Creedance Clearwater Revival passe sur la radio antique qu’elle a posé sur le comptoir, un truc vintage qui rend un son dégueulasse mais qui a le mérite de donner un peu de cachet dans sa cuisine sans âme : résultat, les paroles s’entendent mal au milieu des grésillements. I see a bad mood rising, une lune maléfique en train de monter et des ennuis sur la route sans lumières.
C’est là le sort de tous ceux qui se laissent entraîner par le parfum traître des soirées, sans doute.
Kate laisse ses doigts traîner sur les touches de son téléphone portable, cherchant un numéro qu’elle n’a composé que deux fois dans sa vie.
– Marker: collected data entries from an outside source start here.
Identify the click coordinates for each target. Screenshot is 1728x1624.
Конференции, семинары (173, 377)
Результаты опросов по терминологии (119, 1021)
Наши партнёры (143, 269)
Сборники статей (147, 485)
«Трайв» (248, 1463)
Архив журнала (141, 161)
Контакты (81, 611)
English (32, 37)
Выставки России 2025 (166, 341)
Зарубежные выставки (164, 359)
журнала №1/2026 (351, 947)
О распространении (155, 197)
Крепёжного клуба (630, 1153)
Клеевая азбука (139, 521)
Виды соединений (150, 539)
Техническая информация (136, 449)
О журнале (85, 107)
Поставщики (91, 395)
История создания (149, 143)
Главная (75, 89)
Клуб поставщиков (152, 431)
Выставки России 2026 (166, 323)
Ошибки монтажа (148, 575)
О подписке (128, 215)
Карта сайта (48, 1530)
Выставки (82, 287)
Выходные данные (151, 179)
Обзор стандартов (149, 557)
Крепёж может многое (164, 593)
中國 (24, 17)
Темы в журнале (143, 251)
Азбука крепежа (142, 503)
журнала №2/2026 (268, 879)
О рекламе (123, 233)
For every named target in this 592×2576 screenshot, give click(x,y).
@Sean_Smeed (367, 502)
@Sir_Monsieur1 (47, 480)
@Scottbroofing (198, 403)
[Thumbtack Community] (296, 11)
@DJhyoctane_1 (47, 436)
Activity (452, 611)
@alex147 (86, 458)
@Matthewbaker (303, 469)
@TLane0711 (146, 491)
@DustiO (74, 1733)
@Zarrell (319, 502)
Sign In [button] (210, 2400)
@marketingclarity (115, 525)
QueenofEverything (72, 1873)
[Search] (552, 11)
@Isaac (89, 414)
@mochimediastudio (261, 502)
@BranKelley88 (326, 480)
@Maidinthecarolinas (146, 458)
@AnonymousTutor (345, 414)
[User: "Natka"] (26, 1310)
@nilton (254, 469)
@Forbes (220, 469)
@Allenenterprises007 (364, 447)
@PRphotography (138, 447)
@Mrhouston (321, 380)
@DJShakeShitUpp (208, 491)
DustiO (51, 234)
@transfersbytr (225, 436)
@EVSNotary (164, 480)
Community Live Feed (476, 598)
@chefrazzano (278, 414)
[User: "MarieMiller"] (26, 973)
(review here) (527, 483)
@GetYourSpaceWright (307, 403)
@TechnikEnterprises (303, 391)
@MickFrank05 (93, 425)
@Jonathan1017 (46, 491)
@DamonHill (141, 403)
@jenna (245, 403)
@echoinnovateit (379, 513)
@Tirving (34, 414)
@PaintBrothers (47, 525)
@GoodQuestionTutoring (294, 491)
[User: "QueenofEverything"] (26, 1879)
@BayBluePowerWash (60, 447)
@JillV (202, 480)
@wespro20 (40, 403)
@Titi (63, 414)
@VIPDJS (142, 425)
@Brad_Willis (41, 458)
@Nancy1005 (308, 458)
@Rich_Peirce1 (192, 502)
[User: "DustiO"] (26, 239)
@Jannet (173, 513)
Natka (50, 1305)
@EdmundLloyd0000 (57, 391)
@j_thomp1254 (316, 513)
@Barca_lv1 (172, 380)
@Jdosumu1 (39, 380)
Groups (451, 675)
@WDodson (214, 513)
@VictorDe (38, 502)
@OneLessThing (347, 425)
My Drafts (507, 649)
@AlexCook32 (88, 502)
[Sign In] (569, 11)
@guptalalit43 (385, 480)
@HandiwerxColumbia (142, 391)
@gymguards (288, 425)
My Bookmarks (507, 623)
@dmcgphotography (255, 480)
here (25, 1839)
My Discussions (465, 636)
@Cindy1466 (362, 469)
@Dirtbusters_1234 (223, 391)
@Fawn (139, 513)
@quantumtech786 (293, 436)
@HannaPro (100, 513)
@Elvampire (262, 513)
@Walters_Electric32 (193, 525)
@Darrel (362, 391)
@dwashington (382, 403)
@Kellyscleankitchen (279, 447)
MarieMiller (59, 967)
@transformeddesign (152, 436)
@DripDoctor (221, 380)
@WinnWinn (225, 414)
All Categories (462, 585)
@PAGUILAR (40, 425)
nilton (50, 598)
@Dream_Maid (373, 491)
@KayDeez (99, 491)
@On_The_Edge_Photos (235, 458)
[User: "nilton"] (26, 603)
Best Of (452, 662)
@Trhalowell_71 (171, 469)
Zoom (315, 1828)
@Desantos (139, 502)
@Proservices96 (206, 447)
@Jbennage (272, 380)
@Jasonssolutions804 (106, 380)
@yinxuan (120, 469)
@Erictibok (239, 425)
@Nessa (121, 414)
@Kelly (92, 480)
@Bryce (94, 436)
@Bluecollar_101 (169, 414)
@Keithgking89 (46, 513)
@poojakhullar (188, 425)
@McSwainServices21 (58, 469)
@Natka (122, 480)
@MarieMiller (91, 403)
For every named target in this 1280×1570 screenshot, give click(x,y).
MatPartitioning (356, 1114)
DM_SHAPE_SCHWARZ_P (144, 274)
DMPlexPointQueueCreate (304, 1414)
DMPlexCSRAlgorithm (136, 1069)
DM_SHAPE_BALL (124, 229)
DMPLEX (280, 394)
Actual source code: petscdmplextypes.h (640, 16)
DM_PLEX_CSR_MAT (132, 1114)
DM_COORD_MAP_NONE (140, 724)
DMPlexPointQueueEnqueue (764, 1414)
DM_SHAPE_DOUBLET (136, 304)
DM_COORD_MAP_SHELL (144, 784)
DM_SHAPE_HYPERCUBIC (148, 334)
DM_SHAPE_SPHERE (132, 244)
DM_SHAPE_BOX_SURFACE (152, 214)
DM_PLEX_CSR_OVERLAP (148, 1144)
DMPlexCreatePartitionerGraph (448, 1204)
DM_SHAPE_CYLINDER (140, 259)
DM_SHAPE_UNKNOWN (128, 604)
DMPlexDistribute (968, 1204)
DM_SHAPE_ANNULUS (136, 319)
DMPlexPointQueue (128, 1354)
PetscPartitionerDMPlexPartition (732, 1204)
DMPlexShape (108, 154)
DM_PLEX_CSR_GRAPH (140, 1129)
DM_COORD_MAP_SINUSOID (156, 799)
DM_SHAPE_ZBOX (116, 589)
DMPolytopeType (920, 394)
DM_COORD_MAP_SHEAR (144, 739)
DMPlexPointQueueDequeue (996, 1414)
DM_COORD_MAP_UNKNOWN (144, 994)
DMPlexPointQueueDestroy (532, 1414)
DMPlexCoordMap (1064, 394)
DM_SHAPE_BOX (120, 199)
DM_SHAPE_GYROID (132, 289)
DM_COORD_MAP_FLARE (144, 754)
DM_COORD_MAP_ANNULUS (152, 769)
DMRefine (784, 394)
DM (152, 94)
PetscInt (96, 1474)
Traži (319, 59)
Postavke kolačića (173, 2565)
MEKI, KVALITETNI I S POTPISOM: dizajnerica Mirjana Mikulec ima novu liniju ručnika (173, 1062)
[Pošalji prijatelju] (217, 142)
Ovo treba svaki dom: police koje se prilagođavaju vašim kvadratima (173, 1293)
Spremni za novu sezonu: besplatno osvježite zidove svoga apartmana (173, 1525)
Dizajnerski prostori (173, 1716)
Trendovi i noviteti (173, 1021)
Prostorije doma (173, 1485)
Il est resté inchangé, malgré le temps passé et la distance inévitable qui les a immédiatement séparés, il est resté intouché quand elle a finalement cédé aux questions de son fils implorant et pourtant, elle ne peut s’empêcher de trembler en appuyant finalement sur la touche Appel.
Don’t go out tonight, when it’s bound to take your life…
Ticket express pour la messagerie, passez l’étape de la sonnerie. Ne collectez pas votre garçon en partant ; il a disparu et vous n’y pouvez rien, vous n’avez qu’à attendre qu’il redonne signe de vie, il y a encore de l’espoir au bout duquel s’agripper, n’est-ce pas, madame Milligan, faut pas perdre courage, d’accord et rappelez-nous si vous avez des informations ?
Peut-être que l’homme au bout du numéro qui clignote n’y peut rien non plus, perdu qu’il est sur ses satanées routes, mais au moins, elle sera rassurée de ne plus se savoir seule.
« Bonjour, ici John Winchester. Je ne peux pas être joignable. En cas d’urgence, téléphonez à mon fils Dean au numéro 866 907 32 35. Il pourra vous aider. »
La voix de Kate s’étouffe, hoquette misérablement alors que le bip résonne dans l’air encombré par les notes de la guitare. Le dernier refrain emplit déjà l’atmosphère pesante de la cuisine, un avertissement ou une prophétie ou une simple chanson qui tombe au mauvais moment.
Don’t go out tonight.
— J-John, John, c’est Adam. Il faut que tu m-me rappelles, il faut… Je t’en p-prie, il-il-est arrivé… il s’est passé quelque chose de grave, j’ai-j’ai besoin que tu me rappelles, John-
Bip, coche loupé, ne prenez pas le suivant car il ne répondra pas et elle ne le sait que trop bien, madame Milligan. Kate sanglote dans la cuisine que le soleil colore d’un orange timide. La chanson éructe sa fin péniblement, au côté du bip-bip qui fait tristement écho dans le combiné et des pleurs qu’elle étouffe dans son pull.
There’s a bad moon on the rise.
Les ombres qui ont grimpé sur ses murs cette nuit n’ont pas bougé d’un pouce.